A identidade é outro dos pontos que distingue a CTV de outros canais. Num ecossistema fragmentado, é frequentemente necessário recorrer a soluções de identity dentro do próprio DSP para controlar a frequência real entre dispositivos e plataformas. Estas camadas de identidade implicam comissões adicionais que, no caso da CTV, podem ser relevantes e devem ser consideradas na avaliação do custo total da campanha.
Em paralelo, algumas marcas continuam a optar por compras directas quando precisam de integrar medições de terceiros (por exemplo, fornecedores de brand lift ou de audiências qualitativas) que ainda não estão totalmente disponíveis em determinados caminhos Programmatic. No caso da Netflix, por exemplo, alguns anunciantes mantêm a compra directa para garantir compatibilidade com partners específicos de medição ou com segmentações demográficas mais avançadas.

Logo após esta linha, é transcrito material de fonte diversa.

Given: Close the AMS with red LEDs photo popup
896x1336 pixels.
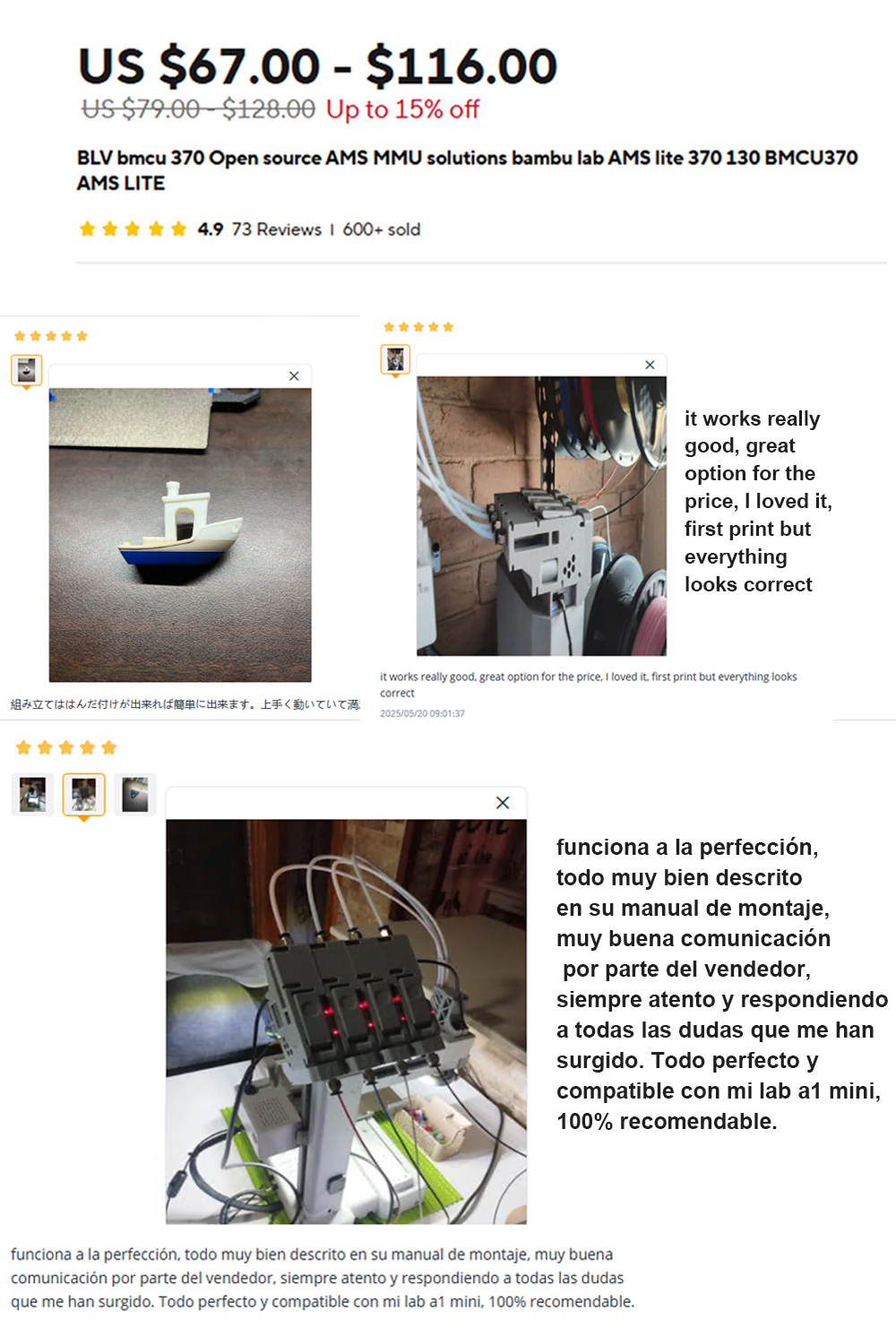Looking at the screenshot, I should click(503, 803).
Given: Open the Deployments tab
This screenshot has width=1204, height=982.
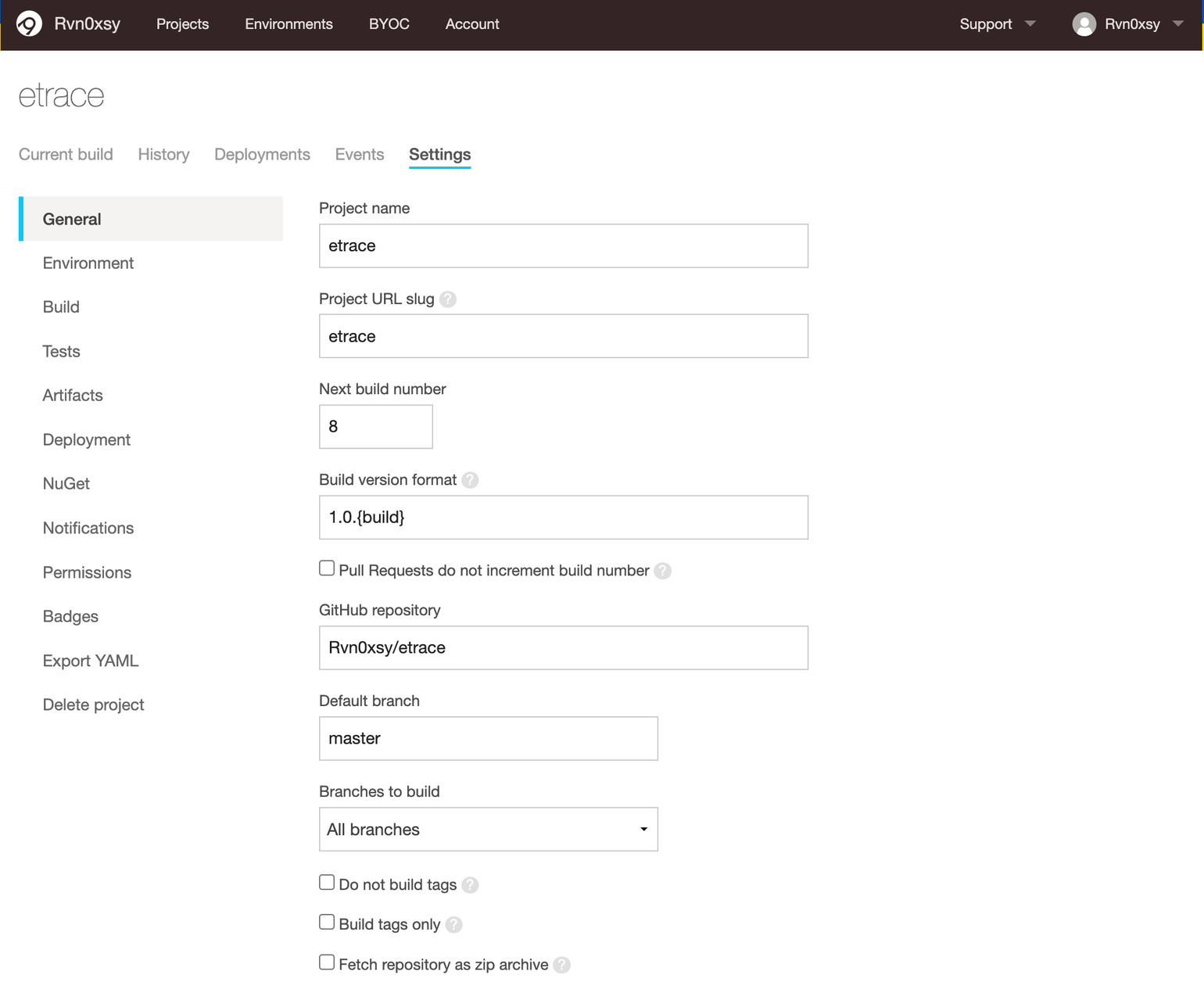Looking at the screenshot, I should coord(262,155).
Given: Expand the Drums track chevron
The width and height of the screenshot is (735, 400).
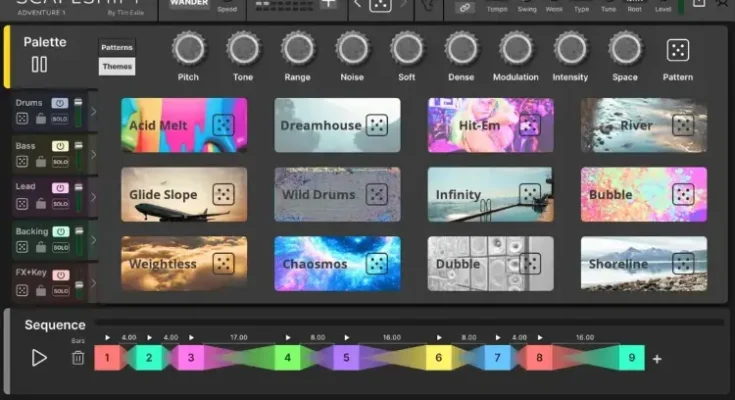Looking at the screenshot, I should coord(93,111).
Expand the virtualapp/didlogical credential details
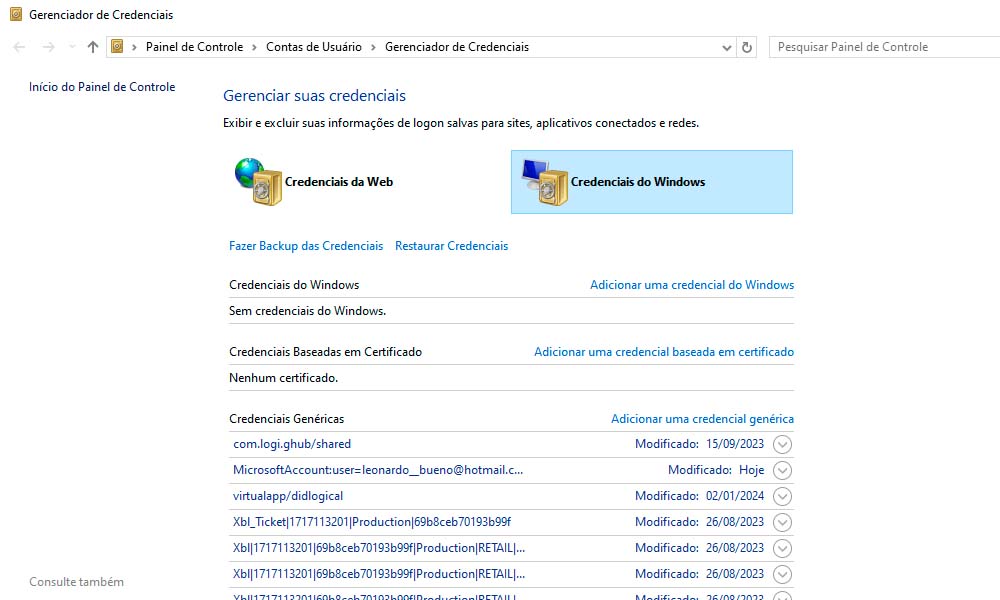 pos(783,496)
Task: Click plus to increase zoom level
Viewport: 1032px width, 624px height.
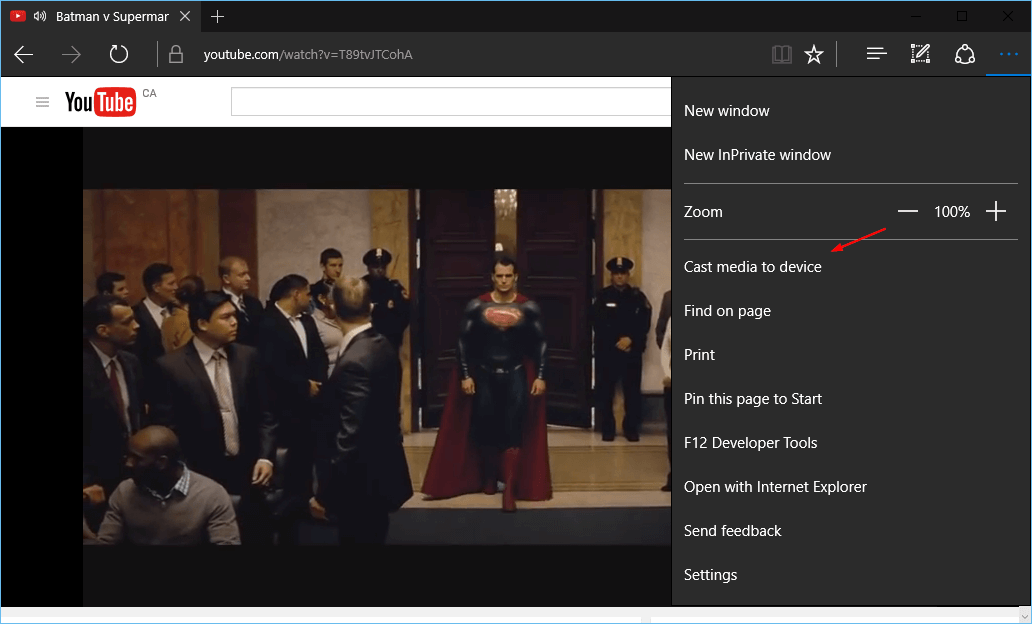Action: coord(996,211)
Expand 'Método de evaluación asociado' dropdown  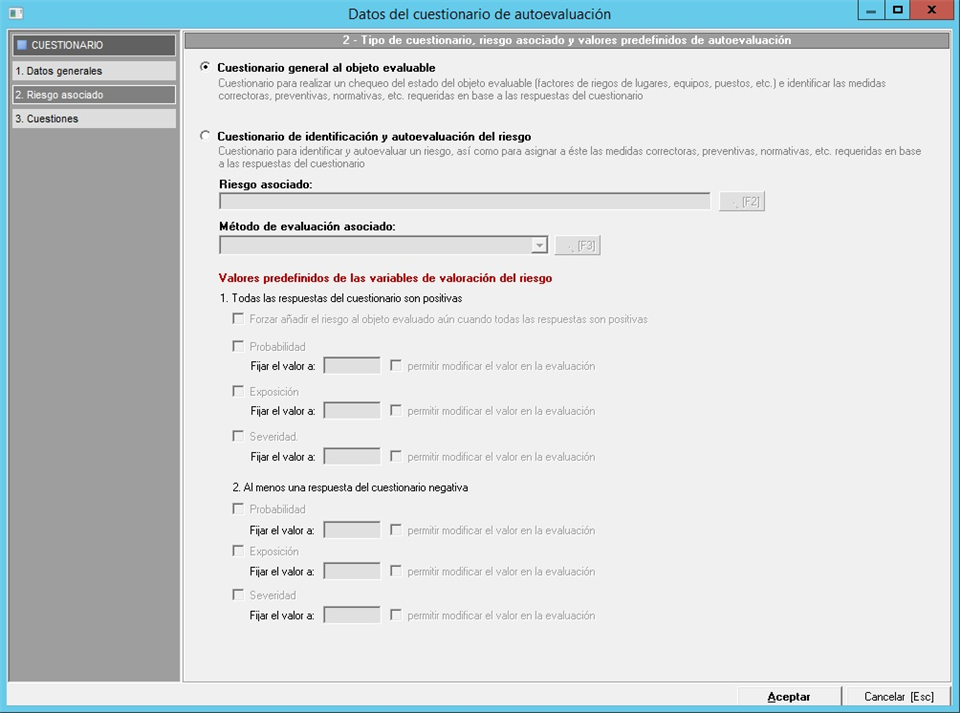tap(540, 245)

Um caminho ainda em construção
O debate em Nova Orleães deixa uma conclusão clara: a transparência em CTV melhorou em algumas camadas, mas está longe de ser um padrão homogéneo. As agências mais maduras estão a combinar várias abordagens — PMPs bem desenhados, ferramentas de curation ligadas aos ad servers dos publishers, plataformas próprias de compra e uso selectivo de soluções de identidade nos DSPs — para recuperar controlo sobre inventário, dados e custos. Ao mesmo tempo, o crescimento da CTV e do vídeo premium continua a atrair mais investimento para este canal, aumentando também a pressão para demonstrar eficácia real, garantir exposição em ambientes de qualidade e evitar tanto o “AI slop” como os pacotes opacos. Neste contexto, a “transparência” deixa de ser um slogan e passa a ser uma vantagem competitiva muito concreta: quem conseguir ver com clareza o que está a comprar em CTV estará melhor preparado para justificar cada euro investido.